Registration Dossier

Administrative data

Endpoint:
skin irritation: in vitro / ex vivo
Type of information:
experimental study
Adequacy of study:
key study
Study period:
2011
Reliability:
1 (reliable without restriction)
Justification for type of information:
The study will be performed according to:
The Organization for Economic Cooperation and Development (OECD) Good Laboratory Practice
Guidelines (1997).
Which essentially conform to:
The United States Food and Drug Administration Good Laboratory Practice Regulations.
The United States Environmental Protection Agency Good Laboratory Practice Regulations.

Data source

Reference
Reference Type:
study report
Title:
Unnamed
Year:
2011

Materials and methods

Test guideline
Qualifier:
according to
Guideline:
OECD Guideline 439 (In Vitro Skin Irritation: Reconstructed Human Epidermis Test Method)
GLP compliance:
yes (incl. certificate)

Test material

Reference
Name:
Unnamed
Type:
Constituent
Test material form:
solid: flakes

Test animals

Species:
human

Test system

Type of coverage:
open
Preparation of test site:
not specified
Vehicle:
unchanged (no vehicle)
Controls:
yes
Amount / concentration applied:
The solid test substance (10.7 to 10.9 mg ; with a samll galss weight boat) with 5 µl Milli-Q water was added into 12-well plates on the top of the skin tissues.
Duration of treatment / exposure:
15 minutes
Observation period:
incubation for 42 hours at 37°C.
Number of animals:
3 tissues per test substance
Details on study design:
negative control : 3 tissues treated with 10 µl PBS (phosphate buffered saline)
positive control : 3 tissues treated with 10 µl 5% SDS (sodium dodecyl sulphate)

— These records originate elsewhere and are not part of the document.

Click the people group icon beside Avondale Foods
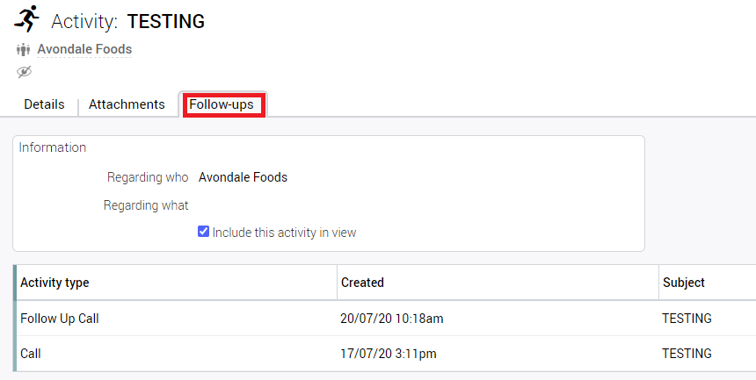The height and width of the screenshot is (380, 756). click(x=23, y=50)
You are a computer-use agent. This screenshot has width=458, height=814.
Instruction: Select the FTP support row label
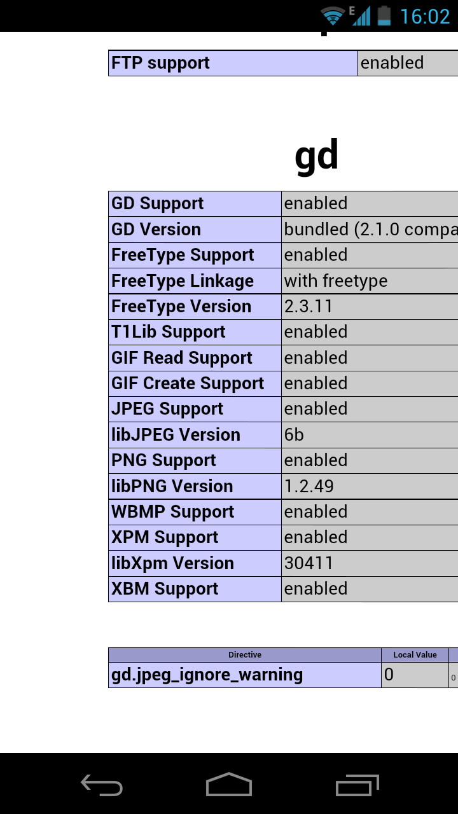[161, 63]
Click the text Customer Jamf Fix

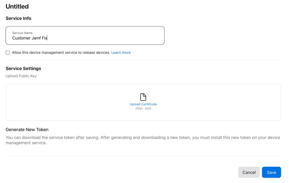30,38
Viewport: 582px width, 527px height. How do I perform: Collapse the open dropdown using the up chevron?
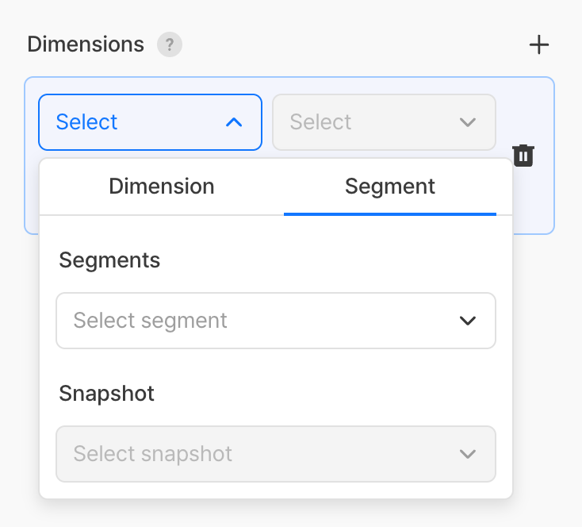pyautogui.click(x=234, y=122)
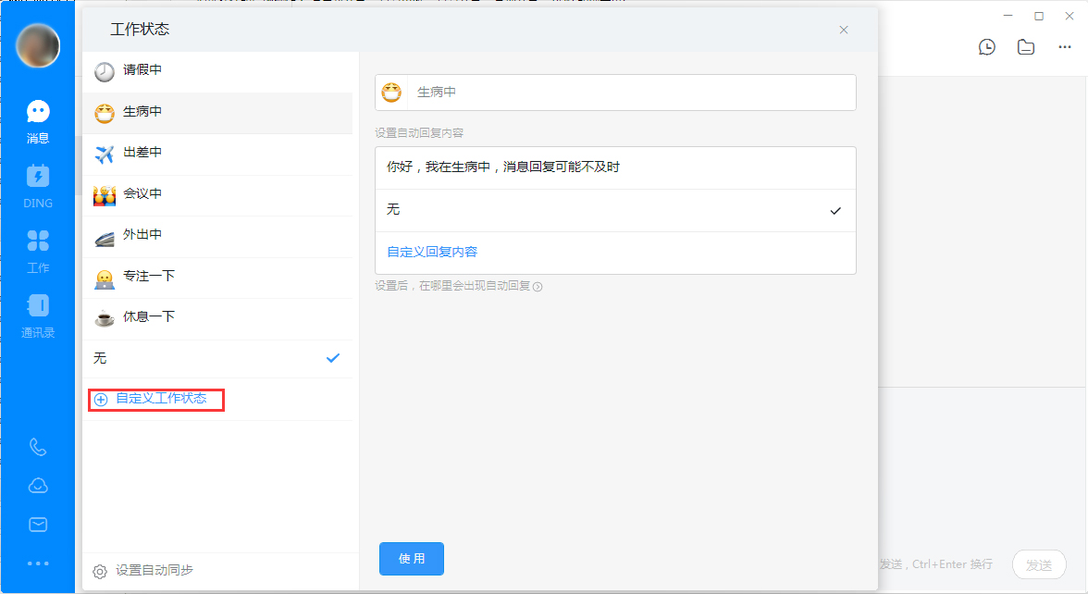
Task: Open 自定义回复内容 custom reply link
Action: [430, 253]
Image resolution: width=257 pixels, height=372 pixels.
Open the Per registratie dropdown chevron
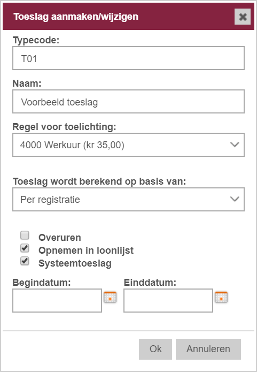(235, 199)
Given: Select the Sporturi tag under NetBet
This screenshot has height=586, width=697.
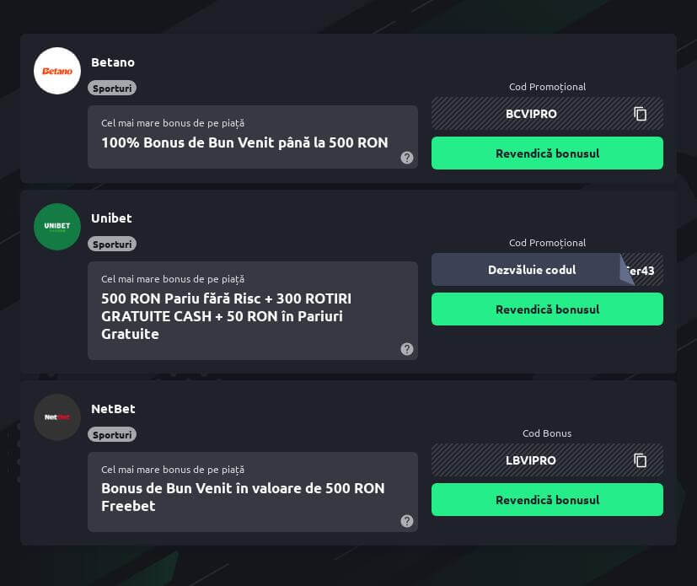Looking at the screenshot, I should (x=112, y=434).
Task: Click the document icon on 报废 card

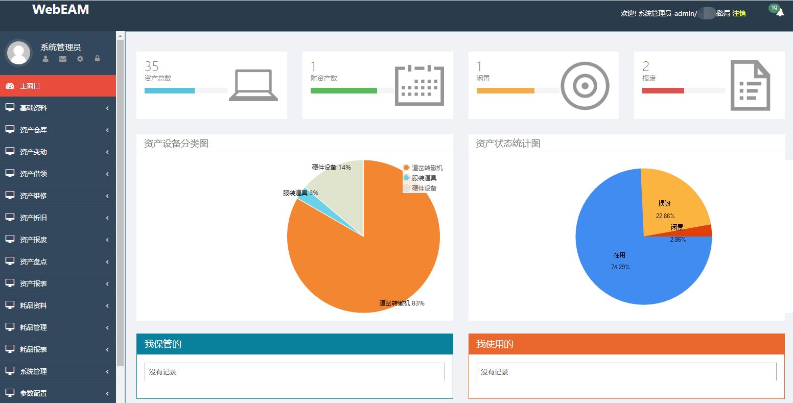Action: coord(750,85)
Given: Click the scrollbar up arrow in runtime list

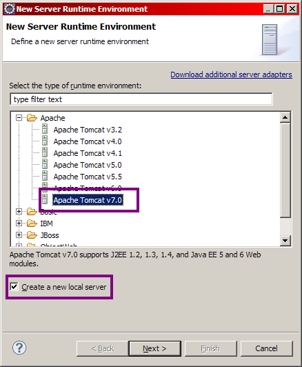Looking at the screenshot, I should (x=285, y=117).
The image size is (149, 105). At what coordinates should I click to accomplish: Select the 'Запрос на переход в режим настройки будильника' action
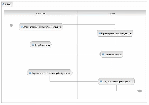click(41, 27)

After exposure, the tissues were washed with PBS to remove residual test substance. The cell culture inserts were dried carefully and moved to a new well on 2ml pre-warmed maintenance medium until all tissued were dosed and rinsed. After, tissues were incubated for 42 hours at 37°C.
After incubation, they were dried carefully and transferred into a 12-wells plate prefilled with 2ml MTT medium (03 mg/ml) and incubated 3h at 37°C. Afterward, tissues were placed on blotting papers, to be dried, and the biopsy occured.

Results and discussion

In vitro

Results
Irritation / corrosion parameter:
% tissue viability
Run / experiment:
15 min
Value:
ca. 96
Vehicle controls validity:
not applicable
Negative controls validity:
valid
Positive controls validity:
valid
Other effects / acceptance of results:
The relative mean tissue viability obtained after 15 minutes treatment with tetrahydrocyclopenta[c]pyrrole-1,3(2H,3aH)-dione compared to the negative control tissues was 96%. Since the mean tissue viability for 852 imide brute was above 50%, the test item tetrahydrocyclopenta[c]pyrrole-1,3(2H,3aH)-dione was considered to be NON IRRITANT.

Applicant's summary and conclusion

Interpretation of results:
not irritating
Remarks:
Migrated information Criteria used for interpretation of results: OECD GHS
Conclusions:
The test is valid and the test item is considered as NON IRRITANT in the in vitro skin irritation test.